I got a good photograph of me and David right at the end. Its how the other half live. I can’t get over that. I’m sorry! I’ve done gigs as far as Newcastle and to experience that is very different.
Have you done anything similar to that since?
Richard: I’d like to say I’ve been to gigs, special guests and stuff and been driven to gigs and that’s still professional and on my line but that was borderline movie star kind of thing.
To have a car with your name on, wow
Richard: Oh that, yeah that was incredible! I could get used to that. But like I say, they had another gig, this year but it was cheaper with Carl living in London to do the 1 day gig than for me to travel to Heathrow to do these sequences. And I was already booked to do another gig so I couldn’t do it.
I had a stage gig to do. I couldn’t just throw that away. But they never contacted me; they contacted Carl as he was local. People had it in their head that I was thrown off the gig, which was a pack of lies. It’s just sent up by people who were jealous. Carl had the same. Sadly for Carl he never got to meet David as they’d already filmed it. In my eyes, the one they produced was in no way as good as the one they produced with David. No way. They only used Carl for 2 seconds in the shot and that was the back of his head.
And I thought, was it worth it? He said they spent ages; throwing a pizza box at Branson – they never used it!!!
To my knowledge, Pete is still being used as Branson’s body double which is really good.

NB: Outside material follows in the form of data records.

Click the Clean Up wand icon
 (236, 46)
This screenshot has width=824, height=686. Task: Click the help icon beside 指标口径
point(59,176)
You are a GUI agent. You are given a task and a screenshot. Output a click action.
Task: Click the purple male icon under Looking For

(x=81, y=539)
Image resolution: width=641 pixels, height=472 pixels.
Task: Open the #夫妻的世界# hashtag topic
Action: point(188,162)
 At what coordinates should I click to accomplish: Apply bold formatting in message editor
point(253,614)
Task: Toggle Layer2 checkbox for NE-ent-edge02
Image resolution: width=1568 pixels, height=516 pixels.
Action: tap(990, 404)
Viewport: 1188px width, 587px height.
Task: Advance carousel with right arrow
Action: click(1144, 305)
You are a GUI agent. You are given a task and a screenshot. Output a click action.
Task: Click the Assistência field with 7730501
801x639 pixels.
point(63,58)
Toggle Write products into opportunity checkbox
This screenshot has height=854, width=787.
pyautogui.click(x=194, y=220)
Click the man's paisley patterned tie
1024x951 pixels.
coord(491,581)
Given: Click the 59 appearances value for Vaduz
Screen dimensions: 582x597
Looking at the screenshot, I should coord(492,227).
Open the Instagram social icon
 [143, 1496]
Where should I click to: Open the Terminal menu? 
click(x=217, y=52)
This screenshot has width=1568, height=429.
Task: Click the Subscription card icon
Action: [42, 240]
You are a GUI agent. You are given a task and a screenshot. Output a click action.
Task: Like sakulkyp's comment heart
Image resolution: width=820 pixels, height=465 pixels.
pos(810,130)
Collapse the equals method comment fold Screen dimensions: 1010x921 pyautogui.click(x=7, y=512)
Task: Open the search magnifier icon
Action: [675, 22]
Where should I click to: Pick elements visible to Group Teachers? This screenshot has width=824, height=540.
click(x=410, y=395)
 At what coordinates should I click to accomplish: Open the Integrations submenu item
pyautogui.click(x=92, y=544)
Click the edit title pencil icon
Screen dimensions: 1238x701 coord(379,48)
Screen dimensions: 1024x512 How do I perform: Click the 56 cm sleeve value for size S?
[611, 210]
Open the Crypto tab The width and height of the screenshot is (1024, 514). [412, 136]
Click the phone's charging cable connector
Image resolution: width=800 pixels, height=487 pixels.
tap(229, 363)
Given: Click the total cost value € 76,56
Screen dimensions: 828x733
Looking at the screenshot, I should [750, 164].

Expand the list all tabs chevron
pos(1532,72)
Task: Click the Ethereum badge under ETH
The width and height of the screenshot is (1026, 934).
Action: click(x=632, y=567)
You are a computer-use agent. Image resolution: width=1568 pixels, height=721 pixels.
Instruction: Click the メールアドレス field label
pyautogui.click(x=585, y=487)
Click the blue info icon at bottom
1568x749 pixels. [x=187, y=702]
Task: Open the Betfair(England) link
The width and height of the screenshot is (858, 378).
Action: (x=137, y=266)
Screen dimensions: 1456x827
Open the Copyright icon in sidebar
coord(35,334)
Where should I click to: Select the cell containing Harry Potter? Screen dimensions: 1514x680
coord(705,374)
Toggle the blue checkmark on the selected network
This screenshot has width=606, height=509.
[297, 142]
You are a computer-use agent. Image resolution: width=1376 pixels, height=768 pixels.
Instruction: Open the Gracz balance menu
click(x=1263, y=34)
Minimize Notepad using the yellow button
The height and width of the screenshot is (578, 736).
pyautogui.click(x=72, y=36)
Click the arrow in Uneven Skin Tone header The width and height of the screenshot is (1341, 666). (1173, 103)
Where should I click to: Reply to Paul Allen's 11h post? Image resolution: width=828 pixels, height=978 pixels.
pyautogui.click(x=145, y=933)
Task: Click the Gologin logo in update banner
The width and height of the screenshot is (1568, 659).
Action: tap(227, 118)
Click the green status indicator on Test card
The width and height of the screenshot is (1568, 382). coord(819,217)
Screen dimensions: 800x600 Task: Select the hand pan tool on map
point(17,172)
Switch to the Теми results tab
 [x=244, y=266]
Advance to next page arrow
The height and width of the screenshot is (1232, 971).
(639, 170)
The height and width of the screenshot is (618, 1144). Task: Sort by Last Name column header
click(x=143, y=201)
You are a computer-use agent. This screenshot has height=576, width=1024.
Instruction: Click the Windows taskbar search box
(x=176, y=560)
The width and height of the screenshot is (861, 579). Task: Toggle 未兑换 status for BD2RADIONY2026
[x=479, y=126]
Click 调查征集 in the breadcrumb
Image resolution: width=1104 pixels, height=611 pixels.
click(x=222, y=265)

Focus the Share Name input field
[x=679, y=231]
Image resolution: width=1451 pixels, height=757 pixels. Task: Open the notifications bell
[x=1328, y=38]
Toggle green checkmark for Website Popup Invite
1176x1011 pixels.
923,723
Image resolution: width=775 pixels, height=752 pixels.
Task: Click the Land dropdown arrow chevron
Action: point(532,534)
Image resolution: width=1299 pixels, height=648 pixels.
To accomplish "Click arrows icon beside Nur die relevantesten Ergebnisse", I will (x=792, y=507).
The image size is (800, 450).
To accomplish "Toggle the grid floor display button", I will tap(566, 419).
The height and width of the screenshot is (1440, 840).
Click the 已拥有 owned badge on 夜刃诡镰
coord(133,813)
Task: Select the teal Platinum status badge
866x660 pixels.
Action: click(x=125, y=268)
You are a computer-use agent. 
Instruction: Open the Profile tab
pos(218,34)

I decided with the money I got from that, that I didn’t want to go back to engineering. I wanted to do what I wanted to do which was making props, because I loved making stuff. So it was feeding back the passion. It gave me the stepping stone as such and that’s what I’ve done. With being your own business you have good weeks and bad weeks, sometimes you have to scrimp and save and others everything is ok.
I was so used to doing stuff when I was working, you had an income, every week, you knew how much money was coming in every week. To pay bills, but self employed you don’t know. But you work on the next commission and you get help and Working Family Tax Credit is still there.
The business has only officially been running since back end of August 2013, so business has been running for 6 months. So what we’ve achieved so far is a new sci fi production to be made for the BBC so that’s what I’m working on heavily. I’ve got some more costumes to make for one of the characters, so got that to do.
Traffic Experiment - We’ll be using a space suit for photo shoot, which is my space suit from Impossible Planet, for launch of their new album.
I have big commissions that keep dropping through the door.
Do you ever get commissions from Doctor Who themselves?
Richard: The thing about the BBC guys, everything is in Wales, their build is in Wales, Millennium FX and Rubbertone and it has to be said it’s not to the best of standards. Sorry!
I’ve seen some of their stuff and I’m not impressed, but you’ve got to understand it’s for TV not for everyone to look at up close. That’s the difference with my props I have to build. Say someone wants a K-9. I have to make K-9, it has to look good from a distance but look immaculate close up. The Original prop was made by Matt Irvine. It’s made for TV, so it’s not immaculate.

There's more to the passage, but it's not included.